■ Required action:
Transcribe everything from "CARMENES consists of" down to "contiguous spectral coverage." in the CARMENES spectrograph text below, word for word.
** Document extract follows **
CARMENES: Dual-Channel Exoplanet Spectrograph

• CARMENES Spectrograph is a dual-channel, high-resolution echelle instrument that precisely measures stellar radial velocities to detect low-mass exoplanets.
• Its design features fiber-fed visible and near-infrared arms housed in vacuum chambers with advanced calibration, achieving sub-m/s stability.
• The instrument supports extensive M-dwarf surveys and atmospheric studies through optimized scheduling and data reduction techniques, enhancing planet recovery.

CARMENES is an ultra-stabilised, dual-channel, high-resolution echelle spectrograph installed at the 3.5 m Calar Alto telescope in southern Spain. Designed by a German–Spanish consortium, the instrument operates continuously over the 0.52–1.71 μm range (simultaneously covering visible and near-infrared) at resolving powers R ≈ 80,000–100,000. The project’s core objective is the comprehensive radial velocity (RV) survey and characterization of exoplanets orbiting nearby, bright M-dwarf stars, with additional applications in transiting planet follow-up and atmospheric studies. CARMENES employs a state-of-the-art, fiber-fed, environmentally controlled design, pioneering stability and precision suitable for detecting terrestrial/low-mass planets—including those in habitable zones—and probing the properties of their host stars and planetary systems.

1. Instrument Design and Technical Architecture

CARMENES consists of two spectrographs: a visible (VIS) arm spanning 0.52–0.96 μm and a near-infrared (NIR) arm spanning 0.96–1.71 μm, both achieving R ≈ 80,000–100,000 spectral resolution (Amado et al., 2012, Caballero et al., 7 Mar 2025). Fiber feeds link the spectrographs to the telescope’s Cassegrain focus, providing stable light injection and minimizing mechanical flexure. The cross-dispersed echelle design minimizes spectral gaps and ensures broad, contiguous spectral coverage.

Thermal and mechanical stability are essential for sub-m/s RV precision. Both spectrographs are housed in vacuum chambers: the VIS channel is passively temperature-stabilized, while the NIR channel originally relied on cryogenic nitrogen cooling. As part of the CARMENES-PLUS upgrade, the NIR cooling system was re-engineered to use a continuous flow of cryogenic N₂ managed by a PID-controlled proportional valve, coupled with a pressure regulation unit and dedicated vacuum system for the transfer lines. These modifications reduced thermal fluctuations to ΔT ≈ 0.002 K, improved intrinsic NIR RV precision from 2.62 m/s to 0.67 m/s, and brought NIR stability closer to that of the VIS channel (Varas et al., 22 Sep 2025).
** End of Document extract **
** Provided data follows **
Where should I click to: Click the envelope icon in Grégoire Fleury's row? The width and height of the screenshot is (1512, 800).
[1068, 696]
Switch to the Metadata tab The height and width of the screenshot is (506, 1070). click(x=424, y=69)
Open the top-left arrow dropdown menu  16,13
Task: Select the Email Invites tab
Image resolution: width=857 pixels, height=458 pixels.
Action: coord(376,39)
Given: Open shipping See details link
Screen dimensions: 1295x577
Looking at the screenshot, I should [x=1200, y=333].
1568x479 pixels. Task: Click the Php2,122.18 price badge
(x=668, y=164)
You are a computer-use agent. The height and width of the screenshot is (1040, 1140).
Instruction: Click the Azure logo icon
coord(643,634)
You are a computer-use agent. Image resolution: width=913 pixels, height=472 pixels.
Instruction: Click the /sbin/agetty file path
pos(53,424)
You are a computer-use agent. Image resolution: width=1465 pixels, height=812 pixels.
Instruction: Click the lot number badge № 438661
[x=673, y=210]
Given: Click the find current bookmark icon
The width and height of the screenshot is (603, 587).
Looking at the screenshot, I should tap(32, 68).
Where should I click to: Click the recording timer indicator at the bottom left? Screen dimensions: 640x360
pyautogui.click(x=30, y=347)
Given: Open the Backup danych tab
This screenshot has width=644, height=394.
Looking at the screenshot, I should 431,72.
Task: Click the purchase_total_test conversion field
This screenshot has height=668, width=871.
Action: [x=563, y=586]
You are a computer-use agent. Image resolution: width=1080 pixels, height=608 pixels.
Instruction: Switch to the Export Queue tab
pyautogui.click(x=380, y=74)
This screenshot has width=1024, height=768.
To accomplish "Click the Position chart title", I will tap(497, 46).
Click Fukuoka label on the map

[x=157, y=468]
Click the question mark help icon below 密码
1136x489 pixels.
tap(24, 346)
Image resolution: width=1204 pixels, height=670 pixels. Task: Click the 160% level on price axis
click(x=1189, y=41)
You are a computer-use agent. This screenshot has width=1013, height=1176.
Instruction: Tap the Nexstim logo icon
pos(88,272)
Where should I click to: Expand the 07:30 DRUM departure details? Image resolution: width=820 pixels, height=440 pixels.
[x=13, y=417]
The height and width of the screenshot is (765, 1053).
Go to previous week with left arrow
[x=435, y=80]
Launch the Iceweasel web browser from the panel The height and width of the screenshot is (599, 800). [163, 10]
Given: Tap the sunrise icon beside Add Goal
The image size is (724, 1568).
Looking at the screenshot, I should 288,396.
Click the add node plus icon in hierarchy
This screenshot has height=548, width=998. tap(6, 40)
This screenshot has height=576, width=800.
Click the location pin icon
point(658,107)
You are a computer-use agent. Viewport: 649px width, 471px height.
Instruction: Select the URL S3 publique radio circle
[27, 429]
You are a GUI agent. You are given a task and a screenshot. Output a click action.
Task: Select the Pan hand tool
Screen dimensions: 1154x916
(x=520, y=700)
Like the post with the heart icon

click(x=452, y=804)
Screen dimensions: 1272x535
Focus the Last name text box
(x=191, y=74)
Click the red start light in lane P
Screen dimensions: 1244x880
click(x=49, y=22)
** End of Provided data **
■ Exercise response:
CARMENES consists of two spectrographs: a visible (VIS) arm spanning 0.52–0.96 μm and a near-infrared (NIR) arm spanning 0.96–1.71 μm, both achieving R ≈ 80,000–100,000 spectral resolution (Amado et al., 2012, Caballero et al., 7 Mar 2025). Fiber feeds link the spectrographs to the telescope’s Cassegrain focus, providing stable light injection and minimizing mechanical flexure. The cross-dispersed echelle design minimizes spectral gaps and ensures broad, contiguous spectral coverage.